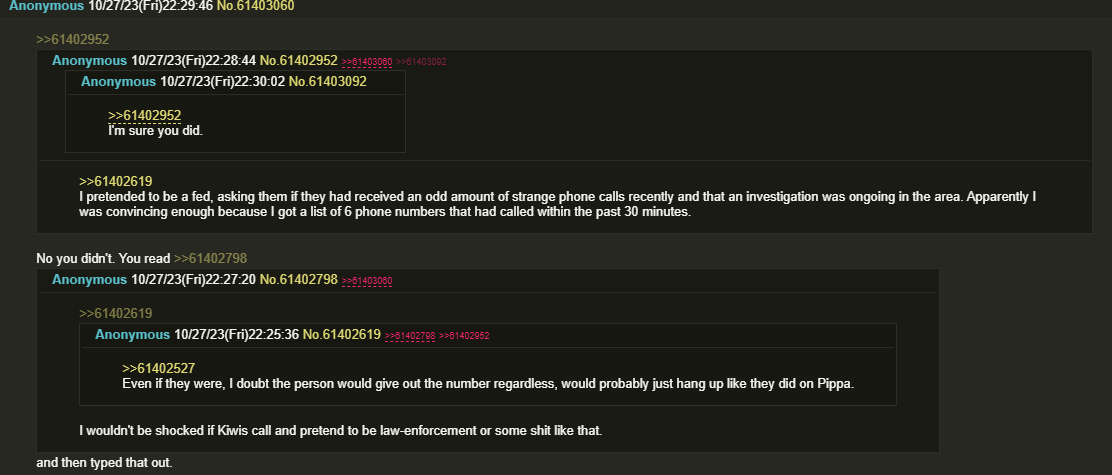Screen dimensions: 1112x475
Task: Open faded backlink >>61403092 beside No.61402952
Action: (421, 62)
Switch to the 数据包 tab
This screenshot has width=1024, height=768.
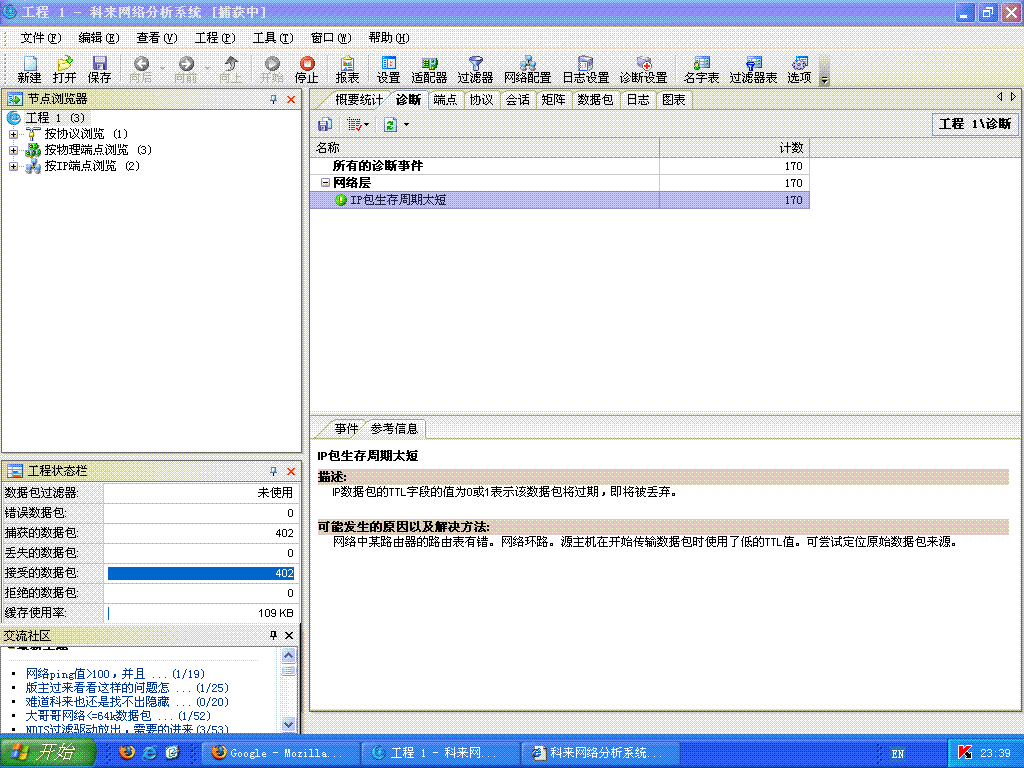click(x=595, y=100)
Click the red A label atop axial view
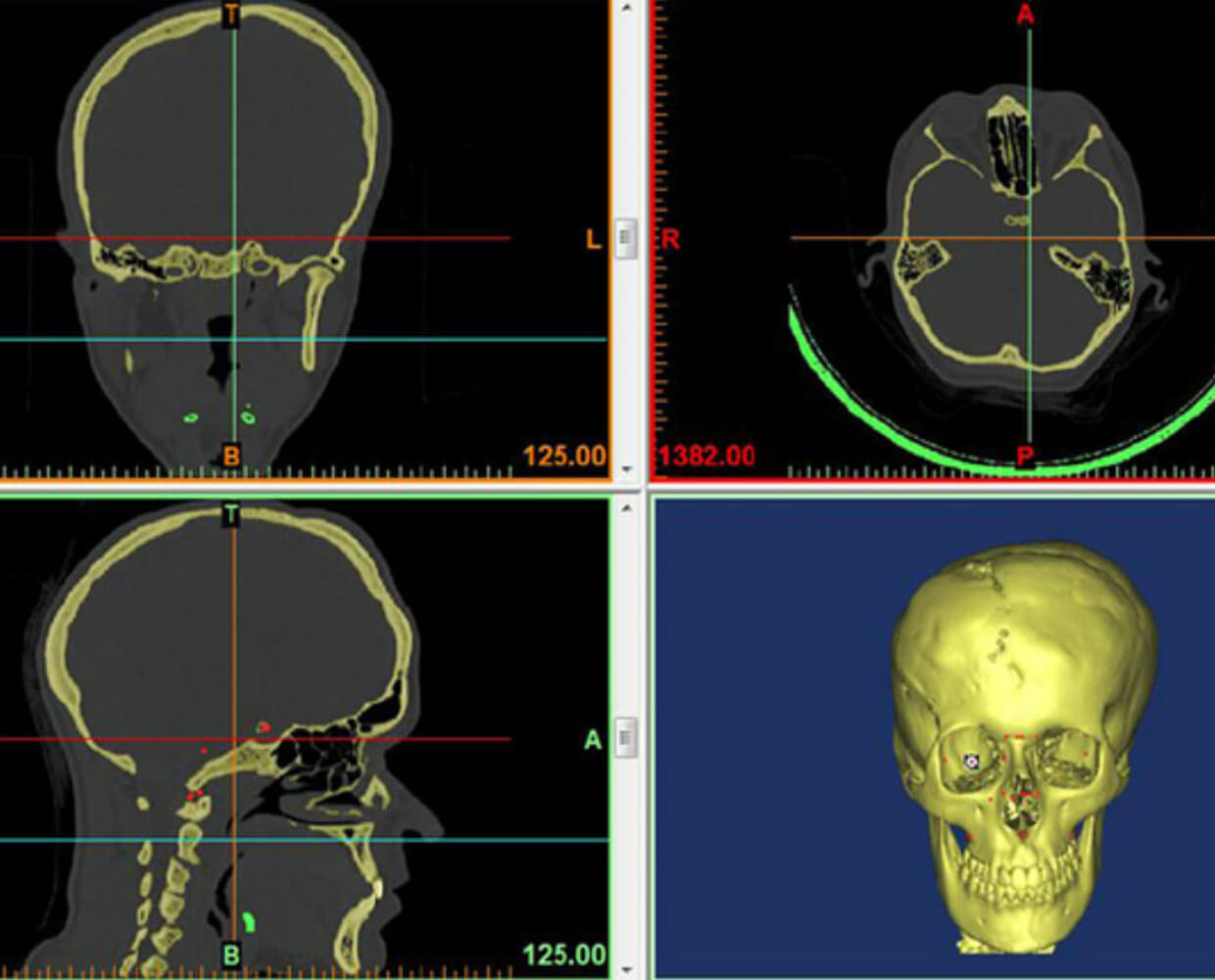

════════════════

What this task involves >> Write out the text lines of all the entries above as a numbered list, skipping any blank lines and leaving the pictures out.

Task output >>
1. Screen dimensions: 1112x475
2. Task: Open faded backlink >>61403092 beside No.61402952
3. Action: (421, 62)
4. Switch to the 数据包 tab
5. This screenshot has width=1024, height=768.
6. click(x=595, y=100)
7. Click the red A label atop axial view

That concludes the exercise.